Homer was born in Sheringham, Norfolk, and educated in Beccles, Suffolk at Sir John Leman High School, where she served as head girl. She attended University College London, where she obtained an LLB degree.
Homer qualified as a lawyer in 1980 whilst at Reading Borough Council. In 1982, she joined Hertfordshire County Council where she stayed for 15 years, rising to director of corporate services. She then left to join Suffolk County Council as chief executive in 1998. After four years at Suffolk, Homer went on to be the chief executive of Birmingham City Council in 2002 and joined the civil service in 2005.

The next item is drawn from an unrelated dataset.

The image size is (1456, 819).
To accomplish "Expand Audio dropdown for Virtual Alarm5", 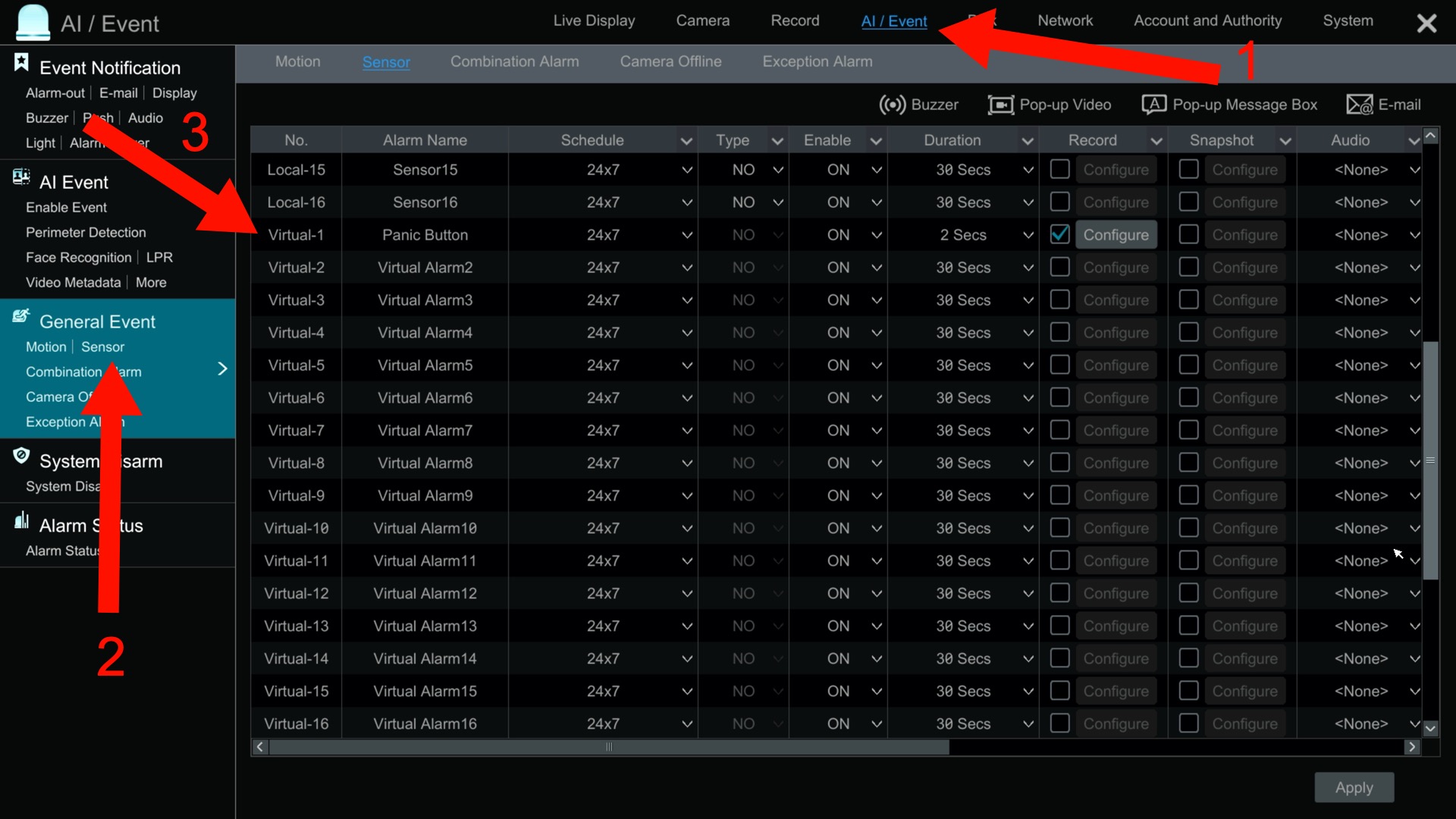I will coord(1414,366).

In 2005, Homer was criticised by the Election Commissioner for failings in her role as returning officer during a postal vote-rigging scandal involving Labour candidates the previous year, described by the Commissioner as one that "would disgrace a banana republic", and involving hundreds of votes failing to be counted. Homer defended her role to the Election Commission, saying she had been in "strategic, not operational control", and had confined herself to "motivational management and fire fighting".

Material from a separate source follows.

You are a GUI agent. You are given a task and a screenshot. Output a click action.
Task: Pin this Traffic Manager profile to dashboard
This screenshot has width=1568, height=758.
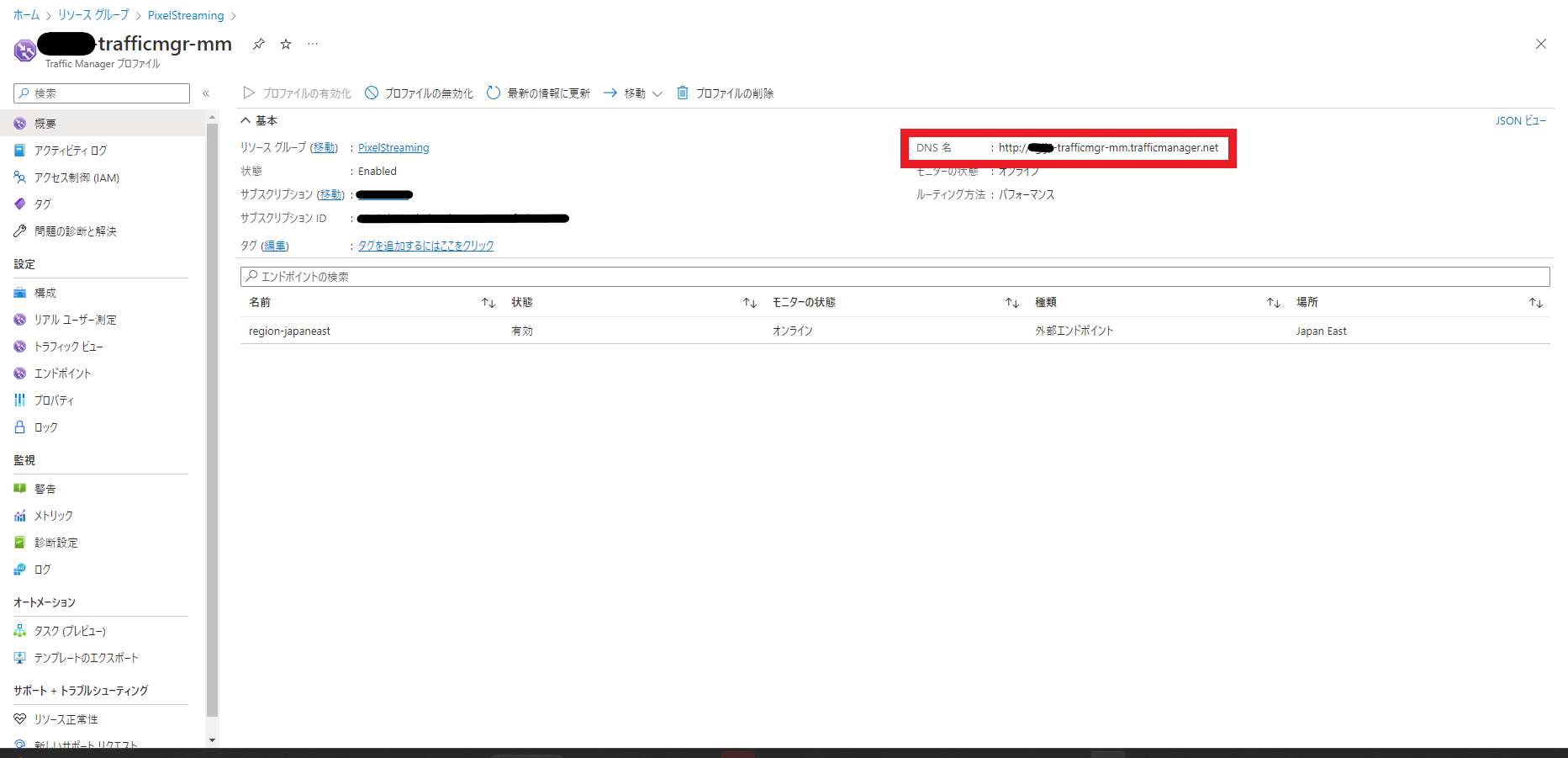258,44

Homer resigned from her post shortly afterwards, joining the civil service as the Director-General heading the Immigration and Nationality Directorate of the Home Office, in August 2005. The Home Office was re-organised in 2008, with the formation of the Border and Immigration Agency, later renamed the UK Border Agency, of which Homer became the first chief executive. In 2013, Homer's tenure at UKBA was criticised for its "catastrophic leadership failure" by the House of Commons Home Affairs Select Committee, which said it had been repeatedly misled by the Agency. Committee chairman Keith Vaz said her performance was "more like the scene of a Whitehall farce than a government agency operating in the 21st century". Homer responded in a letter to the committee, saying that "The suggestion that I deliberately misled the Committee and refused to apologise are both untrue and unfair," adding that "It is therefore wholly inaccurate and unfair to seek to ascribe responsibility to me for matters of concern that occurred long after I left the Agency."